Tuesday, August 20, 2013


Obamacare: The Hodgepodge and Ripple Effect
A heterogeneous mixture, jumble.
Definition,  Hodgepodge

A gradually spreading influence.
Definition, Ripple Effect

Obamacare has been called a lot of things – a morass, a maze, a smorgasbord, fiendishly complicated, a monstrosity,  a train wreck, a signature political achievement, the path to single-payer.
Designating it as “hodgepodge” is new (Tom Wilemon, “Paying for Obamacare: Some Feel Singled Out: The Affordable Care Act Generates Revenue Through a Hodgepodge of New Taxes , Financial Penalties , and IRS Rule Changes,” The Tennessean, August 18, 2013)
Hodgepodge is an alteration of Middle English hochpod, from the Old French hotchpot, a stew.  
A “ stew, ” of course, is a mixture.  Obamacare is definitely a mixed collection of different ingredients.  
As Jonathon Oberlander, a health analyst at the University of North Carolina, explained,
“The law is not a single program.
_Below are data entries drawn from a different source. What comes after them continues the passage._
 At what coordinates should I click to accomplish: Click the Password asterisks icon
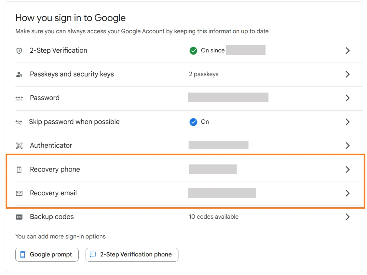(x=19, y=98)
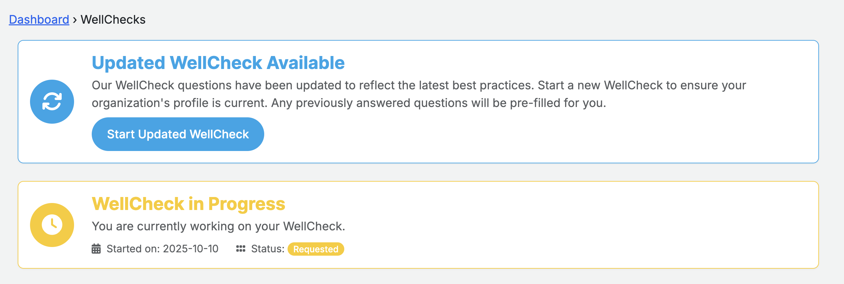Screen dimensions: 844x284
Task: Click the grid icon beside Status
Action: pos(241,249)
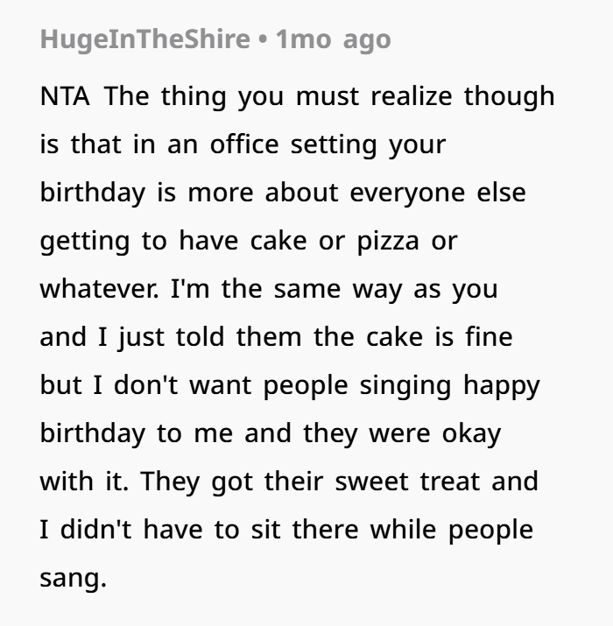613x626 pixels.
Task: Click the word "don't" in the comment
Action: point(145,385)
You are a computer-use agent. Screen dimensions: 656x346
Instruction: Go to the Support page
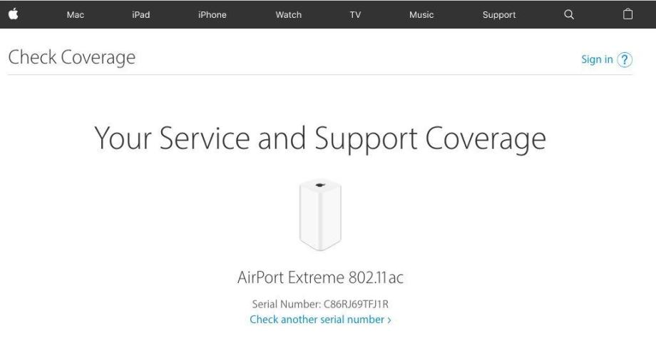point(499,15)
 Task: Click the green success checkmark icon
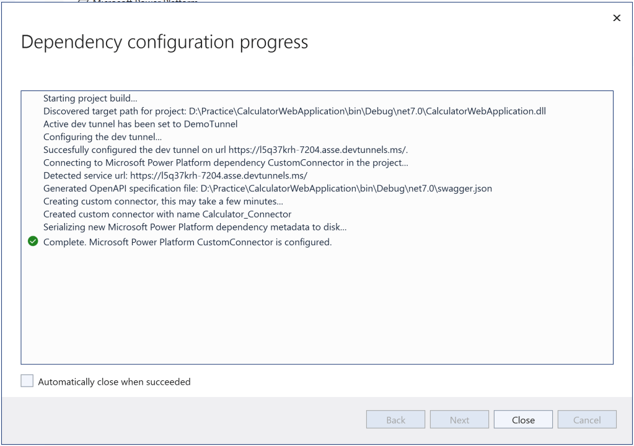tap(33, 242)
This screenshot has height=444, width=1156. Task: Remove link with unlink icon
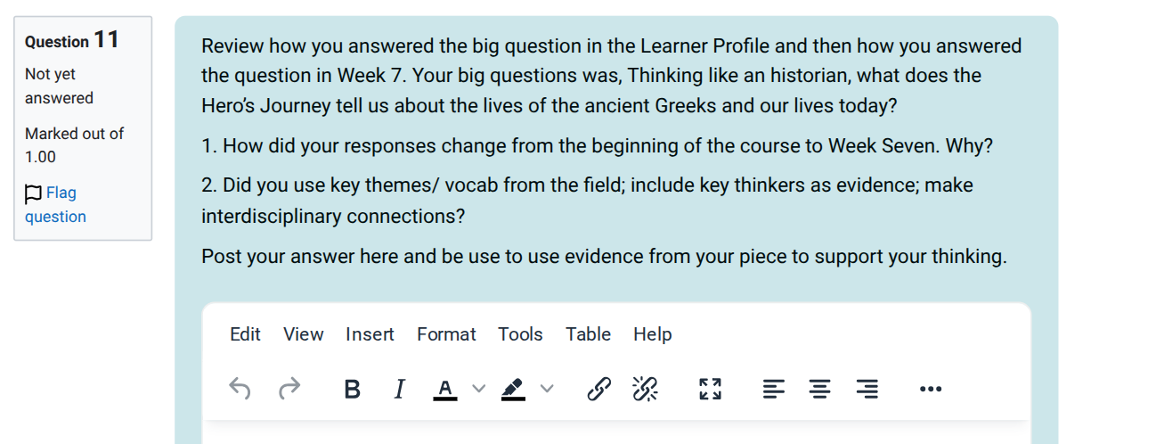pos(645,389)

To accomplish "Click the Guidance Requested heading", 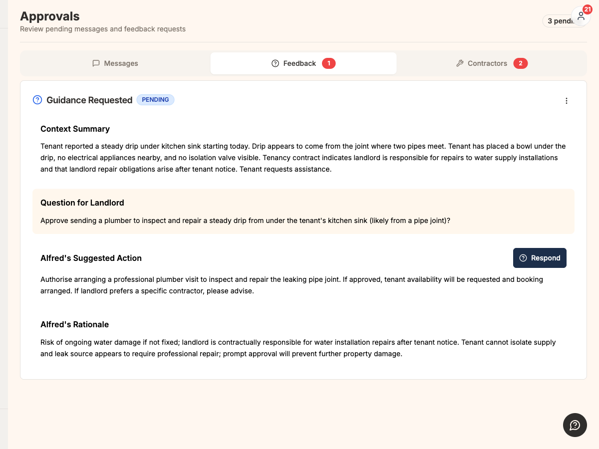I will click(89, 100).
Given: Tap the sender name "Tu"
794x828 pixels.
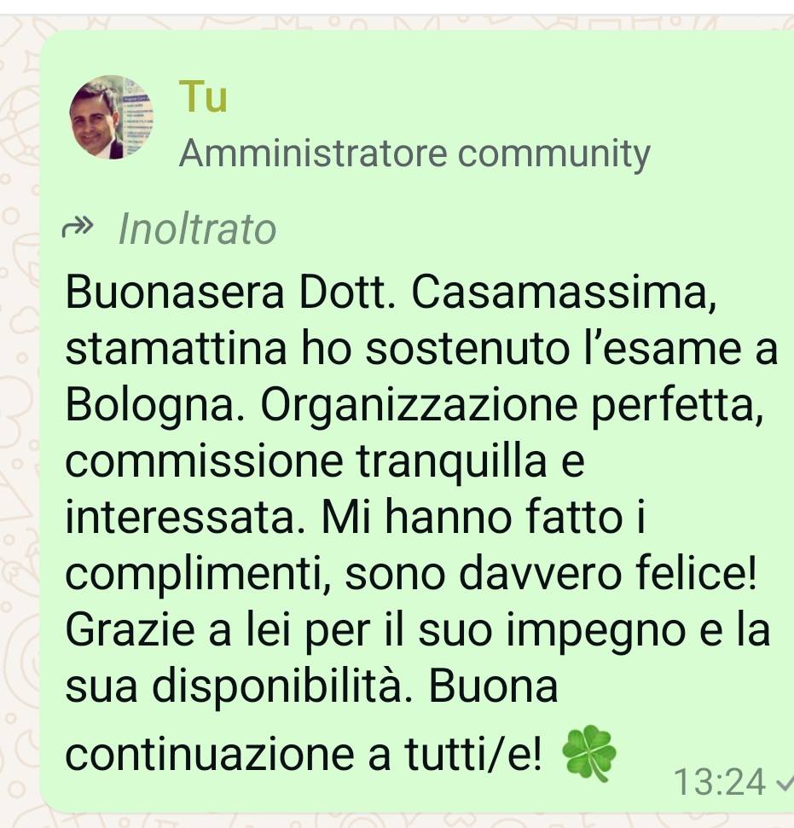Looking at the screenshot, I should 203,97.
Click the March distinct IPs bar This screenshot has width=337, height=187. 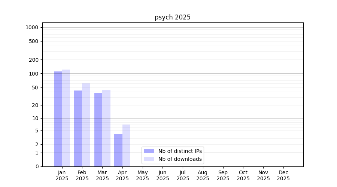pos(98,129)
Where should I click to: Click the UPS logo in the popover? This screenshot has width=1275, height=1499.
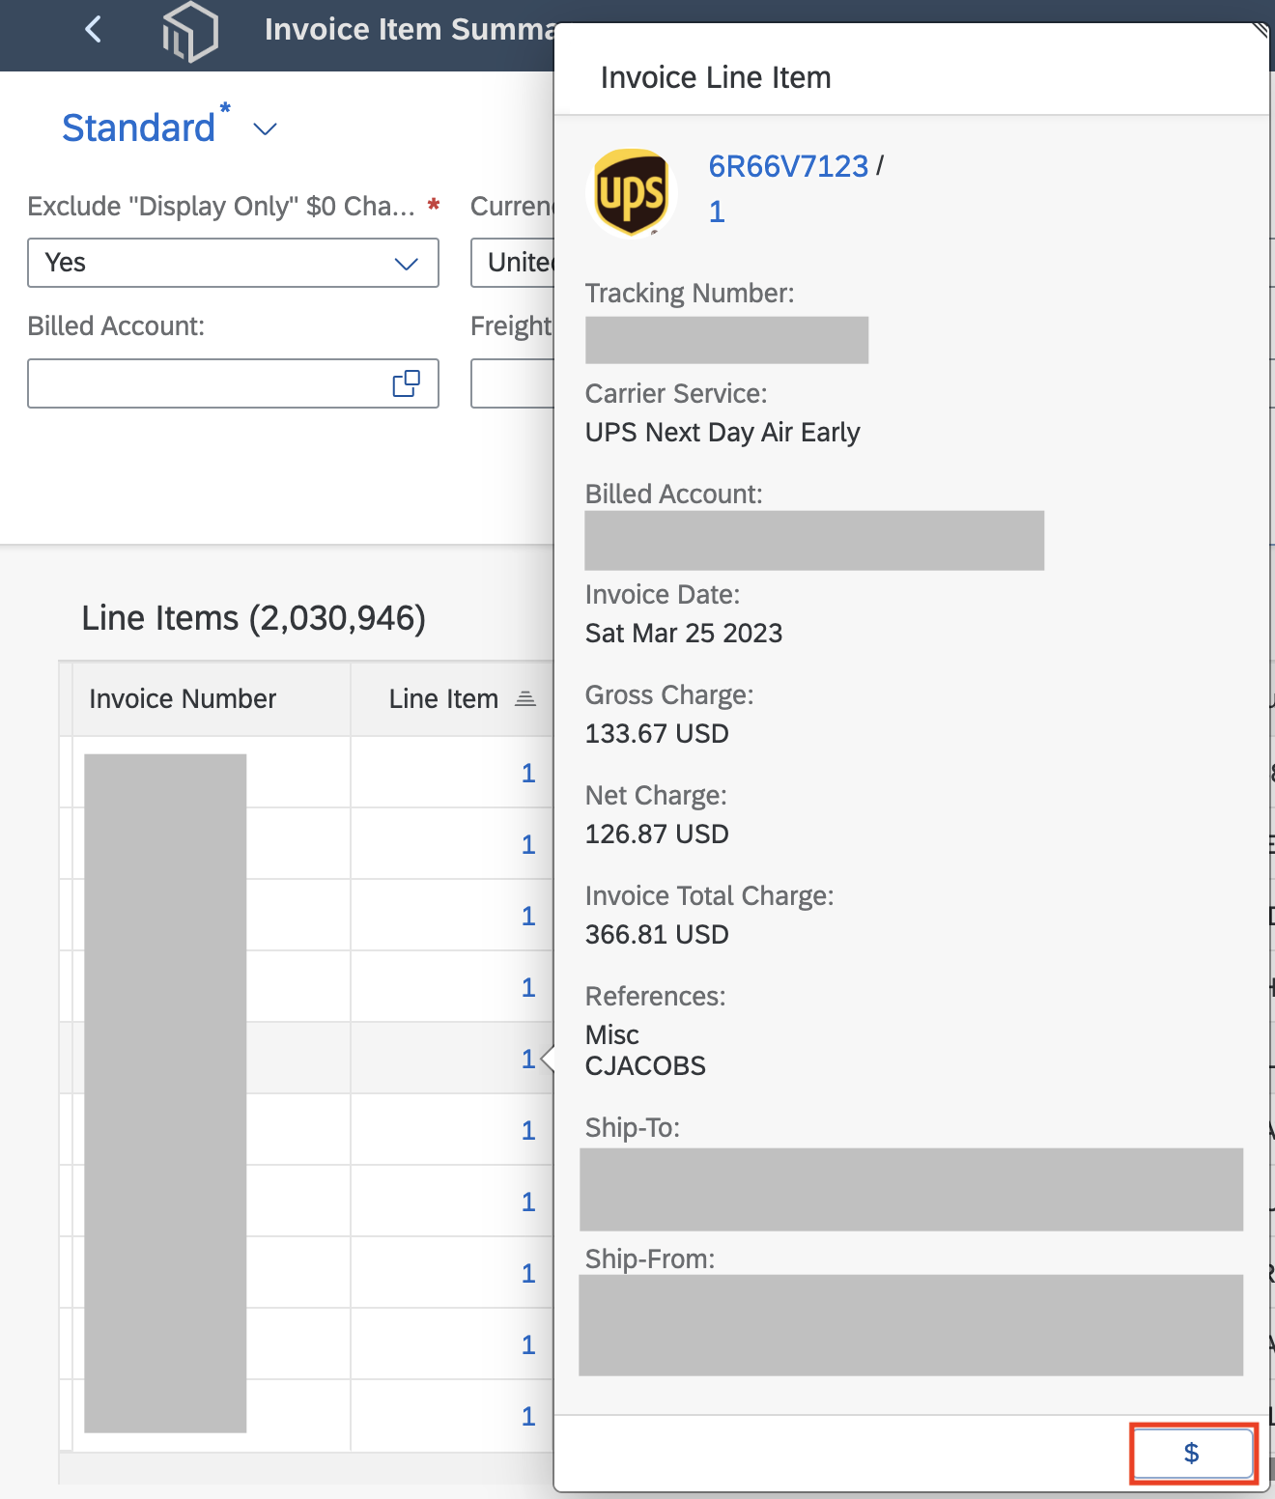[x=632, y=191]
It is a collection of mandates,  public insurance expansions, and regulations that affect different groups of Americans in different ways at different times.” ( Jonathon Oberlander, “The Future of Health Reform,” New England Journal of Medicine, December 9, 2010).
Obamacare is a mixed collection of reforms  that will  have a ripple effect.  As Obamacare  spreads,  it will  affect every American personally. It  will send ripples  throughout  the healthcare and general economy.  It will  hit medical device makers with excise taxes on profits,  high income individuals and families with $400 billion of new taxes,   young people with higher premiums,  businesses with penalties for not insuring workers,  and doctors and other health professionals with a paperwork blizzard of  2000 pages of  new regulations. It will, on the other hand, provide new  benefits to 30 million Americans.
In his book Obamacare Survival Guide,  journalist Nick J. Tate says Obamacare contains good news and bad news for Medicare recipients, individuals with employer-based insurance,  individuals with private health insurance, the uninsured, Medicaid recipients, and health professionals.  The big winners will be the uninsured, those with pre-existing conditions, and young adults under 26 covered under their parent’s plans. The big losers will be Medicare recipients,  small businesses,  health care innovators,  physicians,  unions,  and individuals and small group members  who will pay higher health care premiums.
When talking of Obamacare and its implementation, critics are fond of telling the story of boiling a frog as a metaphor.    If you drop a frog into boiling water, it will frantically clamor to jump out of the pot.    But if you place the frog in tepid water and turn the heat on low, say for 4 years as is the case of Obamacare, it  will tranquilly float in the water  and will allow itself to suffer a slow death, to stew in  its own juice until  government takes over.  That, at least, was the theory before Obamacare remained unpopular.  Obama supporters will counter by saying, “ It’s about time we had a government-run system, just like other advanced societies.”
Maybe so,  but it will take a every bit of the $684 million devoted to themarketing effort to sell Obamacare to the “young invincibles” for services they do not think they need and do not think they can afford to pay, given their low incomes and rate of uenployment.
But make no mistake about it. If Obamacare is carried out as planned over a ten year span,  it will transform American society by making it more  dependent on government.  It will entail  a massive government overhaul  that will affect us all:  the insured, the uninsured, senior citizens, taxpayers, the affluent, working families, the poor, the unemployed, children under 18, young adults 18 -29, illegal aliens, large and small businesses, unions, doctors,  health care professionals, nursing homes, insurance  companies, and drug companies.  
Because of its vast scope and its gradual introduction over a ten year period, Obamacare will spread into every corner of American society with a  mixture of consequences including  hidden taxes, penalties, and fees,  access for care and protections for the uninsured , and rising costs for the rest of us.  It may be worth it.   That is up to voters to decide.  Once implemented, however, the Obamacare hodgepodge  will be hard to dislodge.
Tweet:   Obamacare is a ten year hodgepodge of mandates, public insurance expansions, and government regulations that will affect every American.